Top of Records to use

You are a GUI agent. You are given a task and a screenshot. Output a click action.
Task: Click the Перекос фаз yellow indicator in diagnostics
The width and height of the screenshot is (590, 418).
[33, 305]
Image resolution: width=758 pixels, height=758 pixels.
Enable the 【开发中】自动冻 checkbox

Bottom of Records to use

▶ **About this task**: Print each line of the data exactly. Keep all of it.

▶ **Answer for the task**:
You are a GUI agent. You are given a task and a screenshot. Output a click action.
Task: Click the Перекос фаз yellow indicator in diagnostics
The width and height of the screenshot is (590, 418).
[33, 305]
Image resolution: width=758 pixels, height=758 pixels.
Enable the 【开发中】自动冻 checkbox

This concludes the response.